• [Exercise details] Turn the lines starting at "You are a GUI" and ending at "This screenshot has" into a Markdown table with the columns Row and Line, numbering each line and leaving out blank ones.

• [Extracted data]
== Segment start ==

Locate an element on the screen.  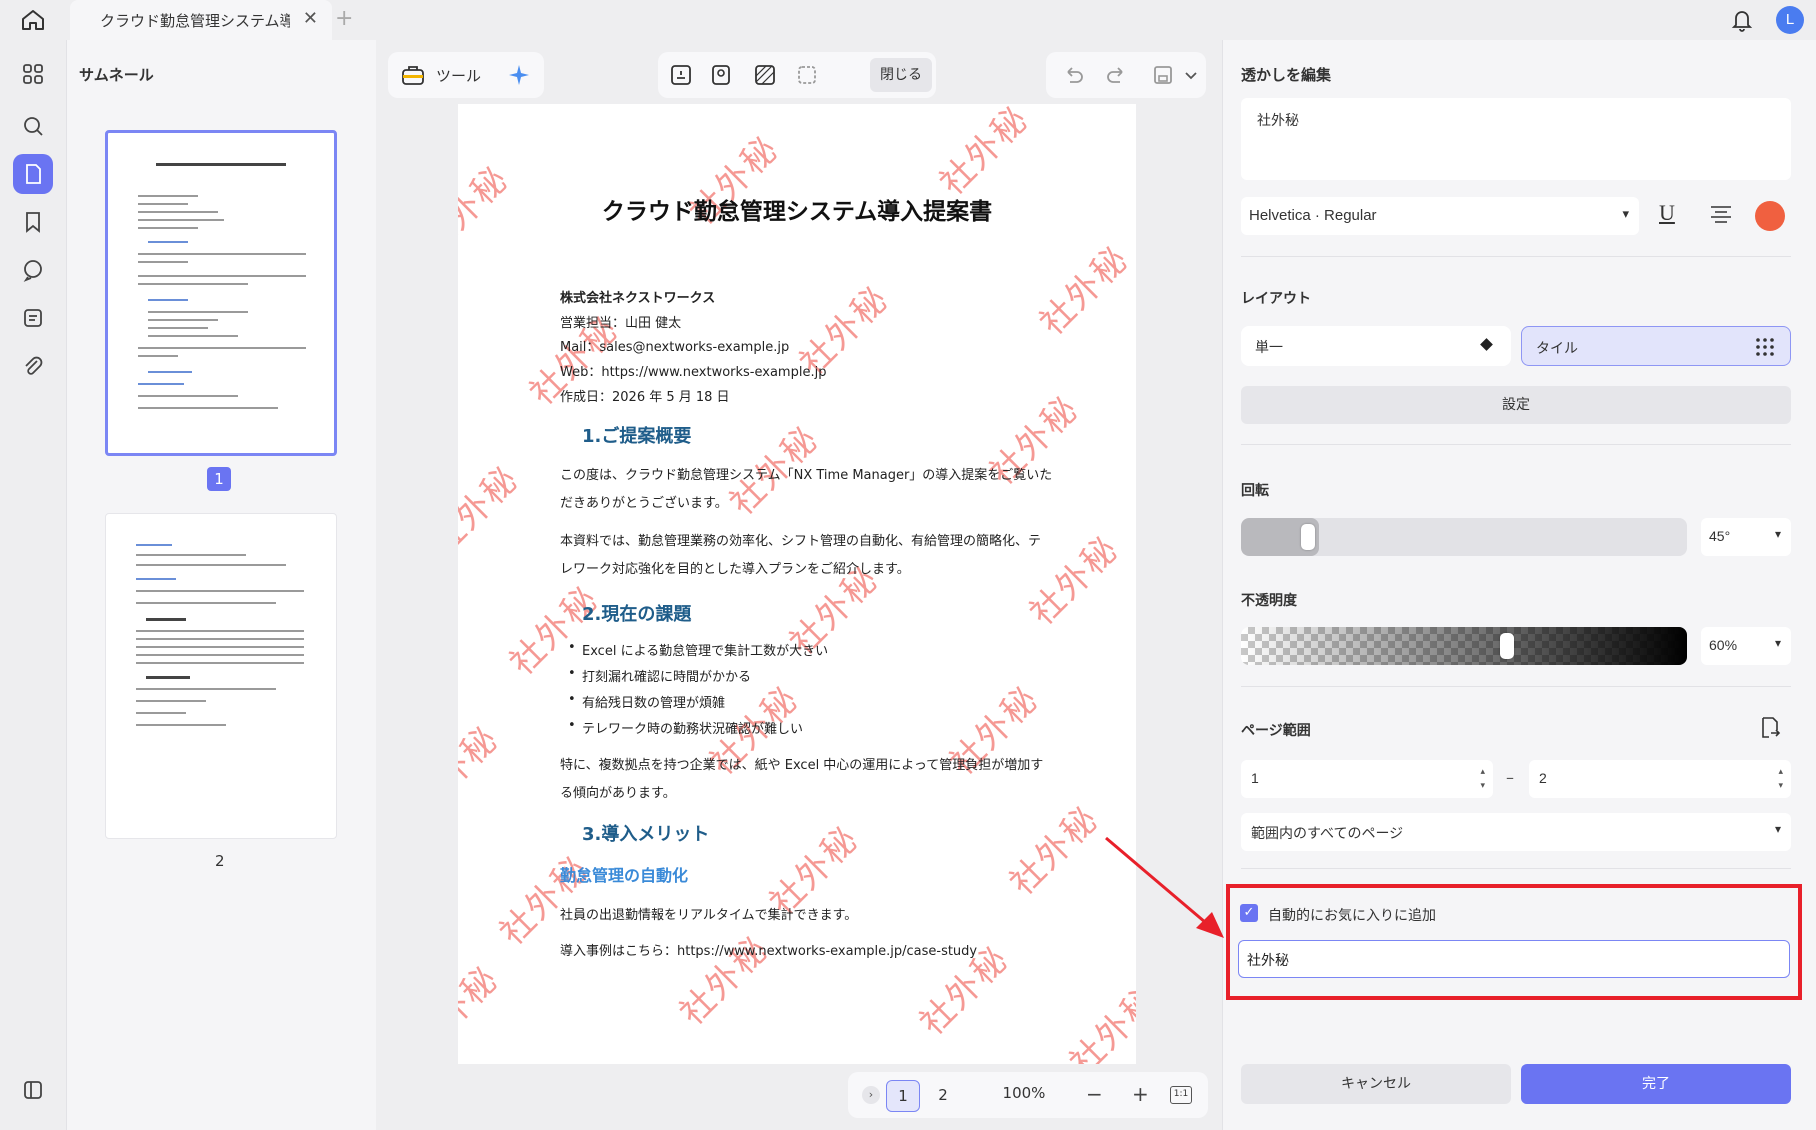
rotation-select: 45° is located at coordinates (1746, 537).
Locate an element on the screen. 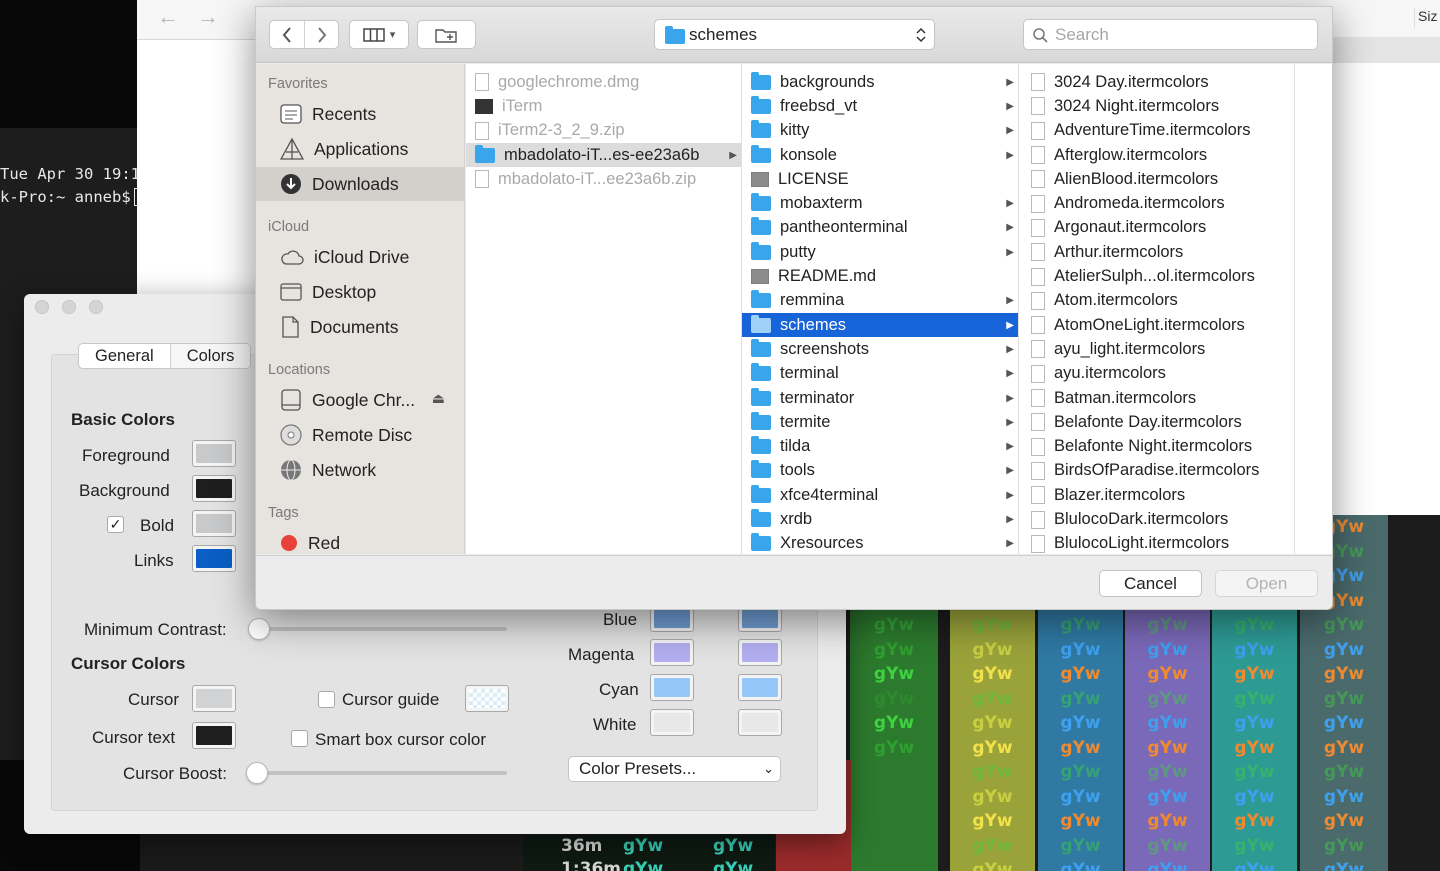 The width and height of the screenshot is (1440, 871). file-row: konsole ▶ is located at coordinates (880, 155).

== Segment end ==
== Segment start ==

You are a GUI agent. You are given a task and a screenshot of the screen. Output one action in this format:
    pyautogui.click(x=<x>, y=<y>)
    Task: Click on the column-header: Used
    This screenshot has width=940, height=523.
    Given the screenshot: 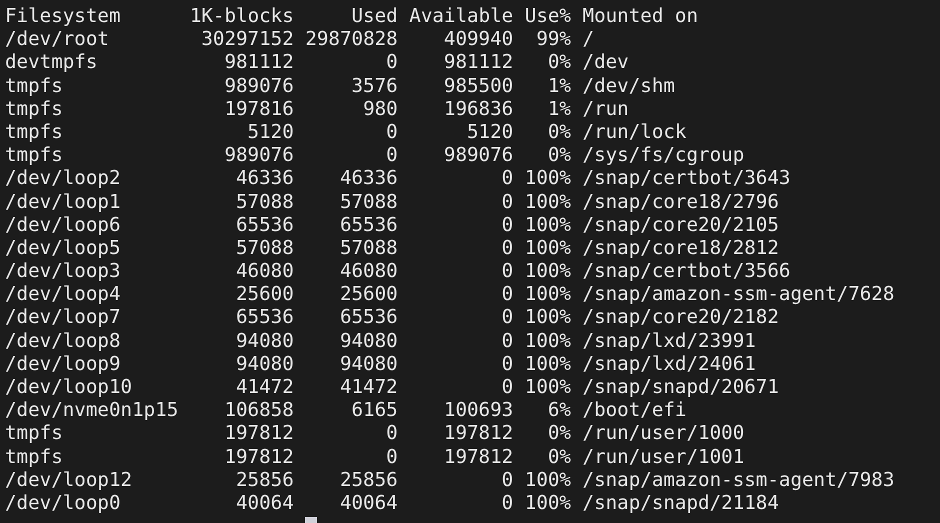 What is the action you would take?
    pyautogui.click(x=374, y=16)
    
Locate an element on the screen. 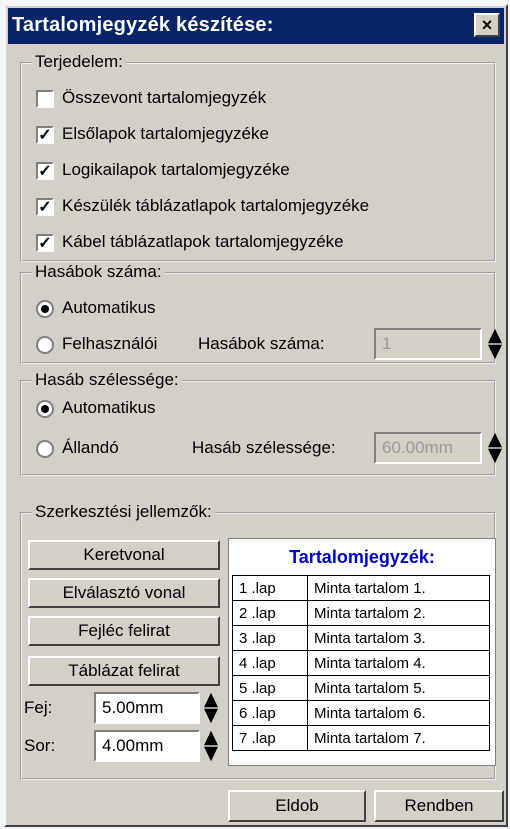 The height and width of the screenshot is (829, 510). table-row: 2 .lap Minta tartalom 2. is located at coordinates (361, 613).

== Segment end ==
== Segment start ==

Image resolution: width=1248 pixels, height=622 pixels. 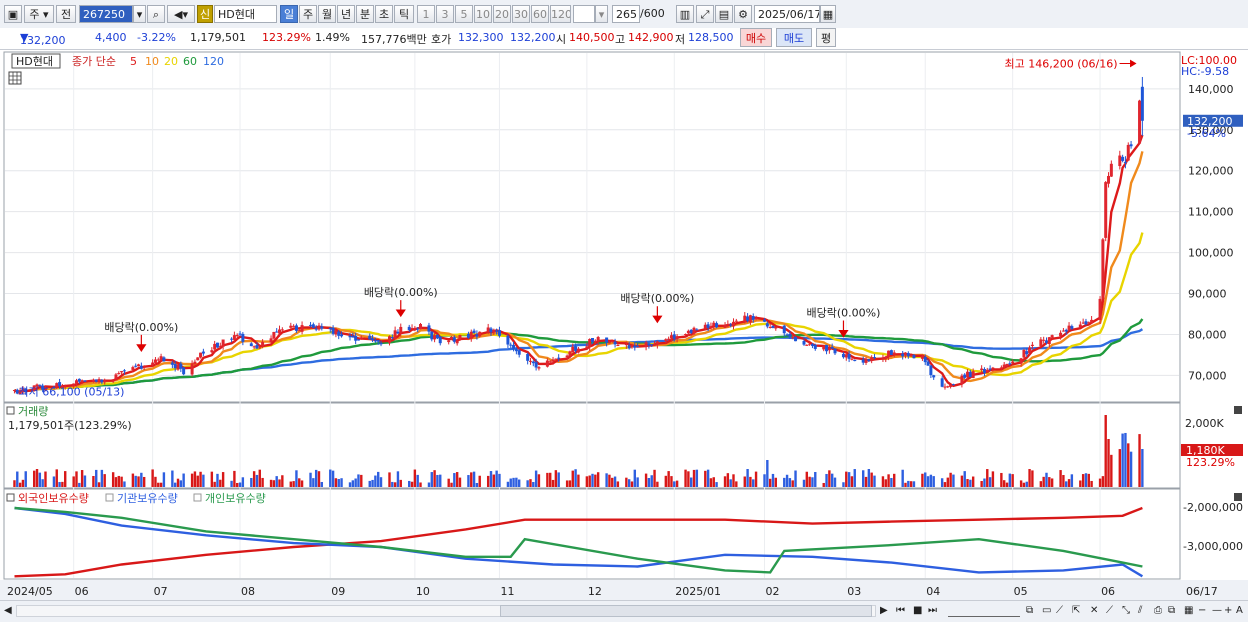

== Segment end ==

• [Result for this task]
| Row | Line |
|---|---|
| 1 | You are a GUI agent. You are given a task and a screenshot of the screen. Output one action in this format: |
| 2 |     pyautogui.click(x=<x>, y=<y>) |
| 3 |     Task: Click on the column-header: Used |
| 4 |     This screenshot has width=940, height=523. |